Consigne 1: Recopiez à l'identique les lignes des enregistrements, en partant de la toute première jusqu'à la ligne contenant « Action: pyautogui.click(x=76, y=17) », celle-ci comprise.

Bloc de texte:
Quand le géant de Seattle annonce, en 2013, l’ouverture d’un quatrième centre de distribution pour quadriller l’Hexagone et livrer plus vite ses clients français et européens, les collectivités du Nord déroulent le tapis rouge. Après Saran (en 2007), Montélimar (en 2010) et Chalon-sur-Saône (en 2012), Lauwin-Planque est donc l’heureuse élue. Dans un bassin d’emploi où le chômage avoisine les 14 %, le leader de l’e-commerce était assuré de trouver une main-d’œuvre corvéable et flexible… Aujourd’hui, Amazon France compte 2 500 salariés en CDI et presque autant d’intérimaires. Il connaît aussi un très gros turn over, dont le taux reste confidentiel. Pour garnir les hottes du père Noël cette année, le pro de la vente en ligne annonce ainsi 2 500 postes à pourvoir. Mais pas autant de jobs pérennes : en 2013, il a créé seulement 179 emplois nets en France – sorties soustraites des entrées. Une fois le réveillon passé, 372 intérimaires ont reçu leur titularisation l’an dernier. Et le droit d’être appelés associates dans le jargon maison.

Consigne 2: Relevez toutes les communes françaises où le texte sur Amazon situe un centre de distribution.

Extrait des données:
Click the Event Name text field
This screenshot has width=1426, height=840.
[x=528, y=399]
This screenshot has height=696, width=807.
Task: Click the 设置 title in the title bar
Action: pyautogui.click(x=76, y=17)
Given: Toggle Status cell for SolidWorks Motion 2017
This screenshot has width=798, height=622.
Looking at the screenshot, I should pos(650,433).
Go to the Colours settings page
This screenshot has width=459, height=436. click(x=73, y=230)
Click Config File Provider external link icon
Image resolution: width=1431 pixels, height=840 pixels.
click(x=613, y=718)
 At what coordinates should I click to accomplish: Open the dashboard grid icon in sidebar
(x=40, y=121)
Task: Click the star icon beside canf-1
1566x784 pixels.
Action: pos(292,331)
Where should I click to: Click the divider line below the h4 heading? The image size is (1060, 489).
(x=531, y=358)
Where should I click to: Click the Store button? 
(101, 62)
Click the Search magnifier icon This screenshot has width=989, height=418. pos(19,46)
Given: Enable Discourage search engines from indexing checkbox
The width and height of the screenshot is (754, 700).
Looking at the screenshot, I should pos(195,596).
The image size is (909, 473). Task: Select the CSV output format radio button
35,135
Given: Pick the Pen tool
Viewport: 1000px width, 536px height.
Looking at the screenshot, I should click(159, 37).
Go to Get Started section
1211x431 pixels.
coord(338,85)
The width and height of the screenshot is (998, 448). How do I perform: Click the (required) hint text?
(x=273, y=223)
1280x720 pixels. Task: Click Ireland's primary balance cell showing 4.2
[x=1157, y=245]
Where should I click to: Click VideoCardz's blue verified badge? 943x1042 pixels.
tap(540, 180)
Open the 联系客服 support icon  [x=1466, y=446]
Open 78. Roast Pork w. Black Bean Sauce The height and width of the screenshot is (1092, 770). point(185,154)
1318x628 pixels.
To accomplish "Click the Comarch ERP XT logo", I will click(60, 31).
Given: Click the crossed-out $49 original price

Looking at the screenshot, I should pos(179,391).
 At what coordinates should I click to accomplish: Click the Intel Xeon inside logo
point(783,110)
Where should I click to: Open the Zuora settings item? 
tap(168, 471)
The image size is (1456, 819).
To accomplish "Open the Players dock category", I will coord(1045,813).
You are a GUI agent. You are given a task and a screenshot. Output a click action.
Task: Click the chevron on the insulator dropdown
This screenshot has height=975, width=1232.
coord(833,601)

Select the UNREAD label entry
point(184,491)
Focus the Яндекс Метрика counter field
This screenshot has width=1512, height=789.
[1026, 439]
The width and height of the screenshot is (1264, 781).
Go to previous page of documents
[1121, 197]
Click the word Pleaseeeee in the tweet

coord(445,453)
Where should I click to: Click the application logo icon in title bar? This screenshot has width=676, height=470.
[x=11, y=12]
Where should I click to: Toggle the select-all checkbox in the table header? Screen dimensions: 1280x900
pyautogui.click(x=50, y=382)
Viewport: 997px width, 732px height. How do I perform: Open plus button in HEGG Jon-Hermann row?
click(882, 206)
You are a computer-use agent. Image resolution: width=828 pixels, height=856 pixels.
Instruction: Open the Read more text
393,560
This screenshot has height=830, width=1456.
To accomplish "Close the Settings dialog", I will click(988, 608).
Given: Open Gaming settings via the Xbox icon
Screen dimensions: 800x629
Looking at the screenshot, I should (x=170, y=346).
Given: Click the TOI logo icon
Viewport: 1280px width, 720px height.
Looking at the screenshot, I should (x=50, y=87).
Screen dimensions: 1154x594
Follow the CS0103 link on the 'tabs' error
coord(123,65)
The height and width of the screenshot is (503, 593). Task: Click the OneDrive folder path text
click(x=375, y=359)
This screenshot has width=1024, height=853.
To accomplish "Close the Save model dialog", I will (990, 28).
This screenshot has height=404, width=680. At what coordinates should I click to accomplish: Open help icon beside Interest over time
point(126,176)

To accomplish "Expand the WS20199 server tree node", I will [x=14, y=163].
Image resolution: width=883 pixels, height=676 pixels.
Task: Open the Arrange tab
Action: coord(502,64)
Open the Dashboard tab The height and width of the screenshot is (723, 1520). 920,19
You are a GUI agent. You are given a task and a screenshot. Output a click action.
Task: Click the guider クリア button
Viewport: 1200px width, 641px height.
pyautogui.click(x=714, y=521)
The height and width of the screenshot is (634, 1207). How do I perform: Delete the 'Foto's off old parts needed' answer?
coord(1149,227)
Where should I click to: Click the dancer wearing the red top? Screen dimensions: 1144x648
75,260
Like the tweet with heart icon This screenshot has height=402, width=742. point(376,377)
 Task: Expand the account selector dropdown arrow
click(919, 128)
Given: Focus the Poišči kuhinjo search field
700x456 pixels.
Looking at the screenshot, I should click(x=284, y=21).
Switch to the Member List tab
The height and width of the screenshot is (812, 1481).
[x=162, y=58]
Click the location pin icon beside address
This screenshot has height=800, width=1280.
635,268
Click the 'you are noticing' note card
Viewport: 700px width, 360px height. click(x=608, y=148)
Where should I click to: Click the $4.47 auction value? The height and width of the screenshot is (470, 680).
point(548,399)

Résultat de l'exercice 1:
Click the Event Name text field
This screenshot has width=1426, height=840.
[x=528, y=399]
This screenshot has height=696, width=807.
Task: Click the 设置 title in the title bar
Action: pyautogui.click(x=76, y=17)

Résultat de l'exercice 2: Saran, Montélimar, Chalon-sur-Saône, Lauwin-Planque